DKM’s promotion of masturbation as a substitute for dealing with icky women is almost as funny as Brandon’s proud announcement of his plan to be passive-aggressive.

Pecunium
13 years ago

Meller: Yes, if the FED were abolished, private banks would tend to keep 100% gold reserves on their deposits. They would be afraid of bank runs (very serious if the government doesn’t bail you out)!

hahahAHAHAhhahahahhahahha Ooh Lord! Dayummmn! We got us a comedian. Banks routinely failed to have adequate reserves for the money they issued. It’s part of why there is a Fed. With no gov’t there will be no one to write (much less enforce) any sort of laws regulating banks.

KathleenB
KathleenB
13 years ago

Pecunium: When you put it that way, the cognitive dissonance gets louder. How does he stand it?!

Pecunium
13 years ago

Brandon: You either don’t understand his point, or you are a rape/abuse apologist.

Full Stop.

CassandraSays
CassandraSays
13 years ago

On the eternal question of Brandon – trolling or just stupid? I am currently voting for “a bit of both”.

Pecunium
13 years ago

KathleenB: There is no dissonance.

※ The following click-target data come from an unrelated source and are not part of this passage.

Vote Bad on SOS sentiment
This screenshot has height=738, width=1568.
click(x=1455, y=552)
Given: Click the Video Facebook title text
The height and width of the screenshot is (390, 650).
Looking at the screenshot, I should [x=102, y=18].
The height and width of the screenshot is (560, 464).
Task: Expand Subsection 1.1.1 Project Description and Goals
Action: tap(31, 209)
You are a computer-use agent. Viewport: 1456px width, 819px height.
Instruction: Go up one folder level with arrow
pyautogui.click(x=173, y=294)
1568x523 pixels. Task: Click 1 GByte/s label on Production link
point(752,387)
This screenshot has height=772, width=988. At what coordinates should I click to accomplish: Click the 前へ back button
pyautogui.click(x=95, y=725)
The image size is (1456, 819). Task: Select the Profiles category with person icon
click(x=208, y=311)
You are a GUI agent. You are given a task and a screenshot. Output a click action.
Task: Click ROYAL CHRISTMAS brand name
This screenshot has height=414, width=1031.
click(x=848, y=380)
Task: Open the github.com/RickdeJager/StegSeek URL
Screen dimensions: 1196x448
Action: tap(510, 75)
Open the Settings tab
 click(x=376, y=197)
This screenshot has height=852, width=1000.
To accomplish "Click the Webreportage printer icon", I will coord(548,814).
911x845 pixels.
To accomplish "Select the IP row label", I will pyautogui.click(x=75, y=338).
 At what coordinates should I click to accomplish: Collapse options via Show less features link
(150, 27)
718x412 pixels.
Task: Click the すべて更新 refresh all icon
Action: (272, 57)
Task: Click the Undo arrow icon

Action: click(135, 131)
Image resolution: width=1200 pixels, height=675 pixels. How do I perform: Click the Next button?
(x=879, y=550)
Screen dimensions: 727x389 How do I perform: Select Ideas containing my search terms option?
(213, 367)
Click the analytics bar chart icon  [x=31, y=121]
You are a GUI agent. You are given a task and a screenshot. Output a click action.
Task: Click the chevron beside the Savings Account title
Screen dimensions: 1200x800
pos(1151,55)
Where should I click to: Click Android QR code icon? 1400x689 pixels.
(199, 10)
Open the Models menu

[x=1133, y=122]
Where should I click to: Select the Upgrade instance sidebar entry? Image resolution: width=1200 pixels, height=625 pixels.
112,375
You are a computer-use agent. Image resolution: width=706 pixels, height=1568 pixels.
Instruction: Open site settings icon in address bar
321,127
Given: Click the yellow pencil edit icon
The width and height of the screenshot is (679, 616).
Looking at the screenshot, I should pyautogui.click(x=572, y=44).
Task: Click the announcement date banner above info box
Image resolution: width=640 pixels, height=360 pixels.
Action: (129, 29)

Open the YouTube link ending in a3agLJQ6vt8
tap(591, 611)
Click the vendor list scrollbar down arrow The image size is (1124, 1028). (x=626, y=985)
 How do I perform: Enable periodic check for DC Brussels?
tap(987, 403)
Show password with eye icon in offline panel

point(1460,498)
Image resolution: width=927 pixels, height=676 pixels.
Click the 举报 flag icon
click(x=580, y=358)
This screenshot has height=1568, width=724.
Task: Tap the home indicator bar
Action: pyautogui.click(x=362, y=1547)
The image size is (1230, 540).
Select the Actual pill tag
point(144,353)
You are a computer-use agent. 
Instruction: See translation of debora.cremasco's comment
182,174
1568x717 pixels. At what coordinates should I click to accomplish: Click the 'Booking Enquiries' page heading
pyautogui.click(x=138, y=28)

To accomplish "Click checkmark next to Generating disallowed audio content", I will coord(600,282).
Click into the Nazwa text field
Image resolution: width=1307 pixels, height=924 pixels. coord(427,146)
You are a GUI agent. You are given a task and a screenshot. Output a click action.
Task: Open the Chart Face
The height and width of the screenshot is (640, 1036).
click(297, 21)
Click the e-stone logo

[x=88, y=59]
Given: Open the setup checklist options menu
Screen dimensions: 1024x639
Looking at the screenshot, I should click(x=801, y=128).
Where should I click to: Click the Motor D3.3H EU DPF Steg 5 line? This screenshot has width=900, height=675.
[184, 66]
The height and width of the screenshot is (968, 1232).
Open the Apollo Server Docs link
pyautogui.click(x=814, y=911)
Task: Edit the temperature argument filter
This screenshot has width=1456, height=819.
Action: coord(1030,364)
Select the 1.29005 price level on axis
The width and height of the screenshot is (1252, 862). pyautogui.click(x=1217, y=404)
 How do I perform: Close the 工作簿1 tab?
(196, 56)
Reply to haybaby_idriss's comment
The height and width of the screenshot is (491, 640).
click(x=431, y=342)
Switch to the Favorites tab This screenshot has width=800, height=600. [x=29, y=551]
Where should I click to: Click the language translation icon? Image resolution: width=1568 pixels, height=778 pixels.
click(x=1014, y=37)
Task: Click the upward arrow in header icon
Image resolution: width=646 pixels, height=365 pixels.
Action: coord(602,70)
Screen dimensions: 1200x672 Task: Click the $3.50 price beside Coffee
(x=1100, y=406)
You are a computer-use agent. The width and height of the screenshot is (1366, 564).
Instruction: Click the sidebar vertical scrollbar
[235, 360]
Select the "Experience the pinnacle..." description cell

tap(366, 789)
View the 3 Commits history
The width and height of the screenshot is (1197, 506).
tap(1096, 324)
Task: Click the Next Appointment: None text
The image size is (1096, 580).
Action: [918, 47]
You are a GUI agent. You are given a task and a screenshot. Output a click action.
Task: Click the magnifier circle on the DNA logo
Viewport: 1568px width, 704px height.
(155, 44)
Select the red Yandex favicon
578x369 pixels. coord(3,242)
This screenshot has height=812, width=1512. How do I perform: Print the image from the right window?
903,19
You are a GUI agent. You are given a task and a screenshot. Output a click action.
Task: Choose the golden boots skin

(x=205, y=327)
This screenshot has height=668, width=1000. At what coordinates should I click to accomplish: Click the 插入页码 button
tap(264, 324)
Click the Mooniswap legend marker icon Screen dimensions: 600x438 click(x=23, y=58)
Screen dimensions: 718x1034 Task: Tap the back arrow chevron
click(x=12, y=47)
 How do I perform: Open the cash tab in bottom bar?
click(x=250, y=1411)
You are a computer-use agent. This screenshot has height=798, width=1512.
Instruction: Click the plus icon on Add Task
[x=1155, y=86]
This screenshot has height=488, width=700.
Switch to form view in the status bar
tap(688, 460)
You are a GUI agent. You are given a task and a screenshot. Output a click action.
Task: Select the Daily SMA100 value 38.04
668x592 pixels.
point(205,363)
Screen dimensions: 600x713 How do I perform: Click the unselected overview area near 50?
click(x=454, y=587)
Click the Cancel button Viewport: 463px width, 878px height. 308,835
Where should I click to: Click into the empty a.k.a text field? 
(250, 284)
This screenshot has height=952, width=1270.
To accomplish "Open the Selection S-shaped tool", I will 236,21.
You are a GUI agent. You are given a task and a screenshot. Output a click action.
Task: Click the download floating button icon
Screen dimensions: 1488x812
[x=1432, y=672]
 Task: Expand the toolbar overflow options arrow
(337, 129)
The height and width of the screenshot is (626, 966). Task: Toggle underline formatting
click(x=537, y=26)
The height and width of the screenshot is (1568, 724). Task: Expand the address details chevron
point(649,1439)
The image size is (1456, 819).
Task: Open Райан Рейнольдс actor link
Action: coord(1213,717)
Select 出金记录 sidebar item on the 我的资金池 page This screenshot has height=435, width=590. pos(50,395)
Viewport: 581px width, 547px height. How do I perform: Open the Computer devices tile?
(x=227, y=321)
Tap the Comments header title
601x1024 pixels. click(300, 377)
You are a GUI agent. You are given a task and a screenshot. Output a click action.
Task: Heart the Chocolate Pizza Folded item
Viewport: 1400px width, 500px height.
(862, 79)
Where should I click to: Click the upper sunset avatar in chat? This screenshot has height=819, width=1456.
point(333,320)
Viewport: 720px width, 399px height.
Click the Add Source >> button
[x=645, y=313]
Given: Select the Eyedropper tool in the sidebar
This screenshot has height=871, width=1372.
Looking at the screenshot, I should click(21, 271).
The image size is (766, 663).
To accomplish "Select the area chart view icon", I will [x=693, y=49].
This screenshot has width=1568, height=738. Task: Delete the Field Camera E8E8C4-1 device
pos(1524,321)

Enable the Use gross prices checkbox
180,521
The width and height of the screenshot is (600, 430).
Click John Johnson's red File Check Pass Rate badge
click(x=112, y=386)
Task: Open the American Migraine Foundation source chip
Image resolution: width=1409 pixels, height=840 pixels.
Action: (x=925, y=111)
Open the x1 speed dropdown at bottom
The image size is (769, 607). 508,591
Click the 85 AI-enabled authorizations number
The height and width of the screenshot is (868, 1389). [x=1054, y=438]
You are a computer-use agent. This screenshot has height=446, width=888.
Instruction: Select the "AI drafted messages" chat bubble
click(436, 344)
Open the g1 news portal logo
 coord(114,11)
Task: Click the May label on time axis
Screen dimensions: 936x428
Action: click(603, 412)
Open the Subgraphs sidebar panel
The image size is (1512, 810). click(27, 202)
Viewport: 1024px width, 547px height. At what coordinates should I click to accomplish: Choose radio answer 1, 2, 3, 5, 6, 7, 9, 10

He doesn’t really think women are people. As such he doesn’t think they have rights.

If you consider that he thinks of women as a cattle rancher thinks of cattle, the ones who break fences, don’t suckle their young, are aggressive to the ranch hands, etc. need to be put down.

He’s just upset that he can’t say that in plain language, but it leaks out when you look at the common elements in the things he does write.

CassandraSays
CassandraSays
13 years ago

Also I’m now picturing Meller as this guy, but surrounded by a bunch of creepy little dolls, which he may hit with his cane if he feels that they were being disrespectful.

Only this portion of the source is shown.